Joseph Freiherr von Eichendorff (1788-1857) zählt zu den bedeutendsten Dichtern der deutschen Spätromantik. Vom Mai 1849 bis zum Oktober 1855 hielt er sich mit Unterbrechungen in der anhaltinischen Stadt Köthen auf, wo er mit seiner Frau ein Haus bewohnte, das ein Jahr zuvor in den Besitz seiner Familie gelangt war. Eichendorff in Köthen: das ist eigentlich nur eine Randnotiz in der Geschichte Köthens, eine kurze Episode im Leben des Dichters. Und doch ist dieser späte Lebensabschnitt, in dem sich Eichendorff vor allem mit literaturgeschichtlichen und literaturtheoretischen Arbeiten befasste, einer eingehenden Würdigung wert. Der einleitende Aufsatz von Inge Streuber nimmt sich dessen an und schildert ausführlich die Beziehungen des Literaten zur Stadt vor den Toren Magdeburgs.

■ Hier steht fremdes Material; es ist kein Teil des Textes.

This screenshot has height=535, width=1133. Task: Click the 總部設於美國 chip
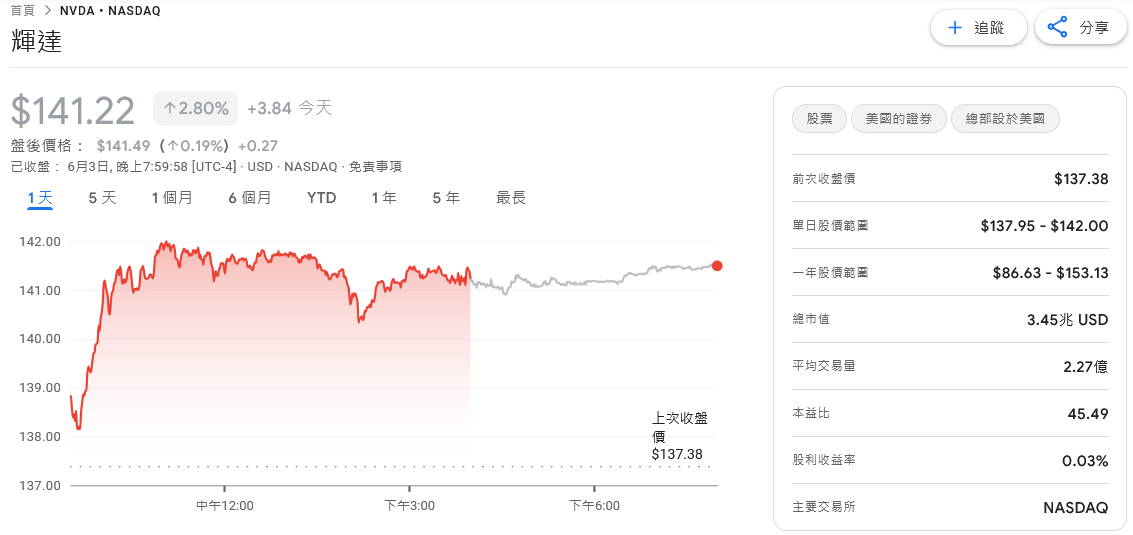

Den Hauptteil des Buches bilden die Faksimiles der 13 Gedichte, die Eichendorff zum Deutschen Musenalmanach für das Jahr 1837 an den damaligen Herausgeber Adalbert von Chamisso sandte. Es sind darunter solch hochkarätige Texte wie Der stille Grund und Der Einsiedler. Weiterhin sind Briefe Eichendorffs abgebildet, deren Originale wie auch die Gedicht-Handschriften im Besitz des Historischen Museum der Stadt Köthen sind. Gedichte und Briefe wurden für das vorliegende Buch buchstaben- und zeilengetreu transkribiert und kommentiert. Ein Beitrag von Norbert Pietsch anlässlich der Begegnung von Eichendorff-Freunden mit dem Begründer der Eichendorff-Gedenkstätte in Lubowitz/?ubowice und Gemeindepfarrer Dr. Heinrich Rzega in Köthen vervollständigt die schön gestaltete Ausgabe.
Pressestimmen:
"... ein schönes Büchlein als Erinnerung an den letzten Romantiker, der "in Rosen" wohnen durfte."